Only three other players in La Liga have been called offside as many as eight times in the entire season so far – this at a point when teams have played 10 or 11 matches.
Likewise, only three Premier League players have been offside eight or more times since the season began in August. Those players are Jamie Vardy, Dominic Calvert Lewin and Chris Wood, who also jointly-holds (with Son Heung-min) the Premier League record for most offsides in a single game – with six.
Even Darwin Nuñez, celebrated for his blithe indifference to the concept of offside, has never managed more than five in a single match for Liverpool.
Mbappé was offside six times in the first half, twice in the second. The second offside was a very close call and for the third and eighth, he was let down by team-mates delaying the pass.
But most of the time the problem was Mbappé himself, jumping the gun, making his burst too early. Quite why the fastest player on the pitch felt he had to keep stealing a yard was anyone’s guess. The embarrassment was exacerbated by the fact that he was consistently getting foxed by the positioning of his 17-year old opponent, Pau Cubarsí.
You could say Mbappé was guilty of being too eager – but there were also moments of sheer laziness, when he was called offside after failing to make the effort to get himself onside at any point in the move.

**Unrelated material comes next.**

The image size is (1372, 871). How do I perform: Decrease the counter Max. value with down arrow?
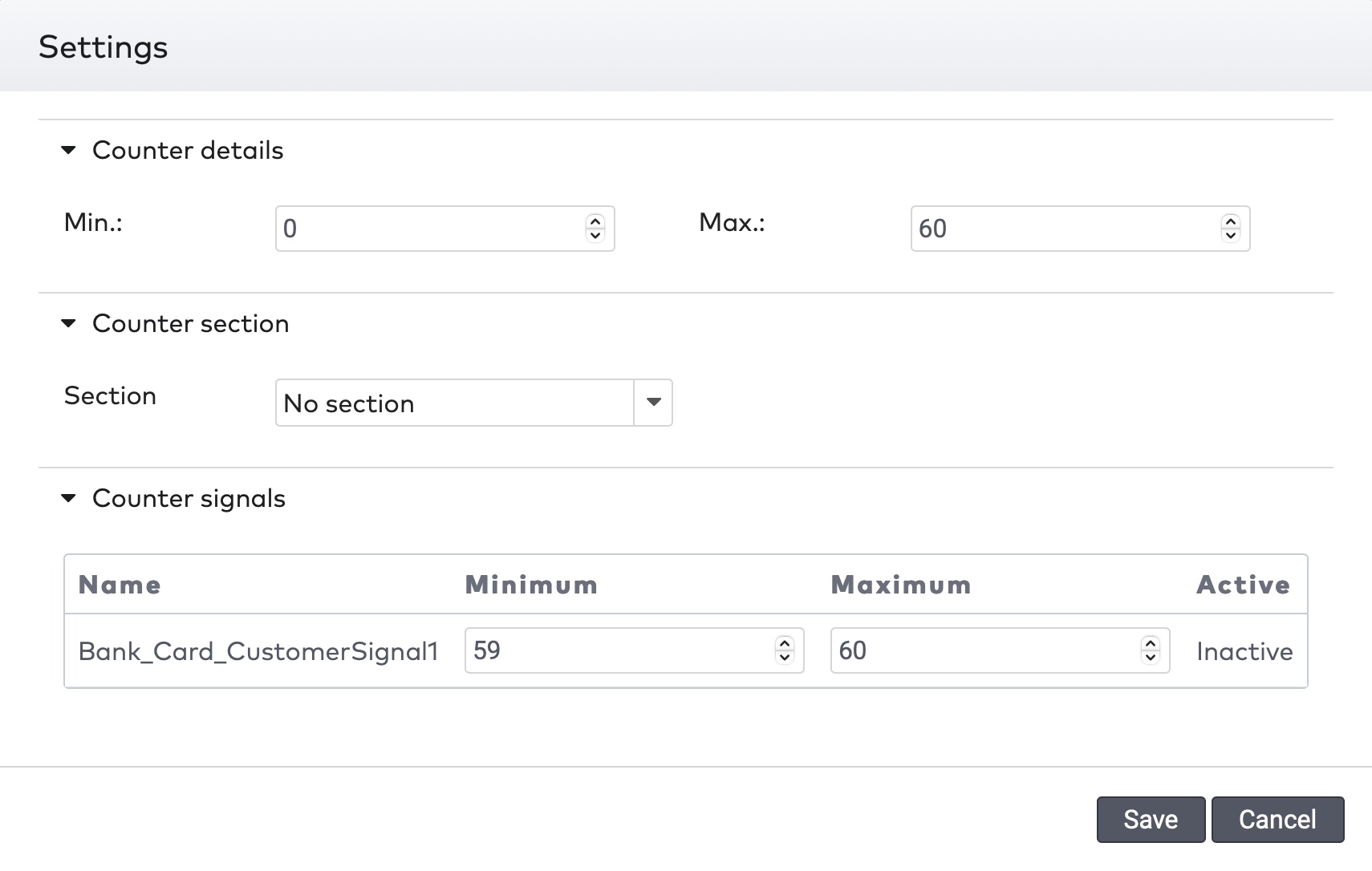pyautogui.click(x=1230, y=236)
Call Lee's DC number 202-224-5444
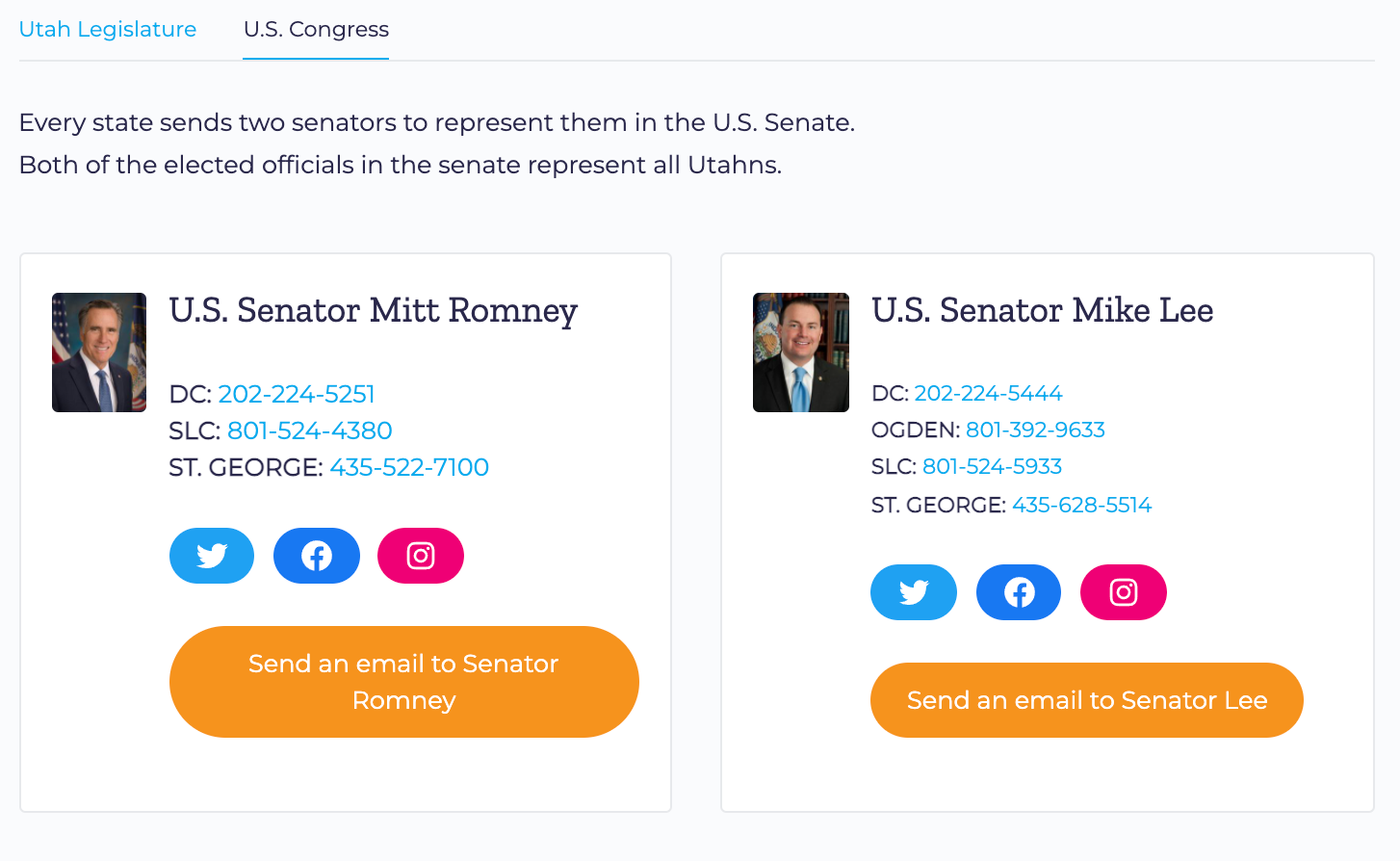The width and height of the screenshot is (1400, 861). [x=988, y=393]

He might have redeemed himself by scoring one of the four chances that fell to him after he actually managed to stay onside – but twice he failed to control the pass, and twice he shot at the keeper after being put through.
In the meantime, Robert Lewandowski scored twice, the first goal demonstrating how to break an offside trap. Lamine Yamal underlined his status as the most exciting young player in the game with a spectacular third, and Raphinha contemptuously lobbed Madrid’s keeper Andriy Lunin for the fourth goal in the closing minutes.
The reverberations of Mbappé's horror show will be significant. Many Madrid fans were against the idea of signing him to begin with, unable to forget the indignation they felt when he turned Madrid down to renew with PSG in 2022. They now ask: “This is what we waited for?”
Mbappé might let it be known that, if Madrid want to see him at his best, they should use him in his best position. What that might mean for Vinicius is not his concern.
But however that plays out, Saturday was a great night for La Liga. It looks as though its two great clubs are returning to their core identities: Madrid creating the drama, while Barcelona play the football.